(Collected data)
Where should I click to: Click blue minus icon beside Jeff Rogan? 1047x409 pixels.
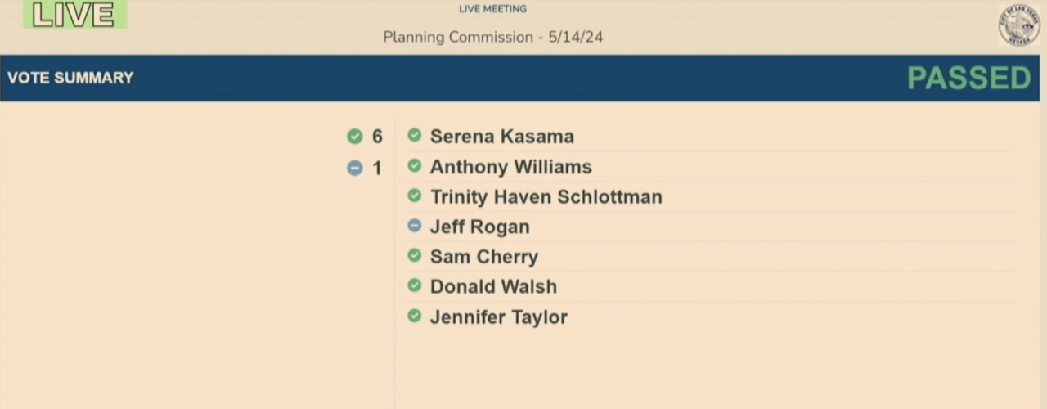pos(415,226)
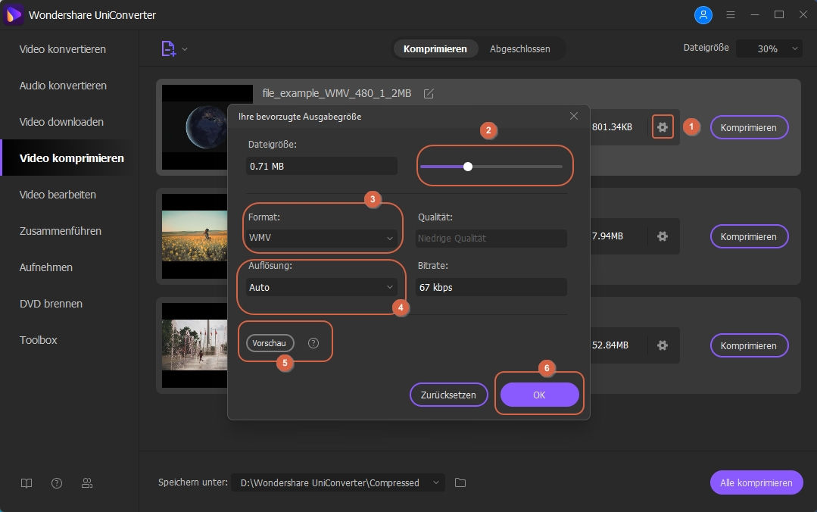Open settings gear for file_example_WMV video
The width and height of the screenshot is (817, 512).
point(663,127)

▶ _Work task_:
Transcribe every record above in full. Pictures stay out of the copy.

▶ _The answer_:
Where should I click to: Click blue minus icon beside Jeff Rogan? 1047x409 pixels.
pos(415,226)
Open settings gear for file_example_WMV video
The width and height of the screenshot is (817, 512).
point(663,127)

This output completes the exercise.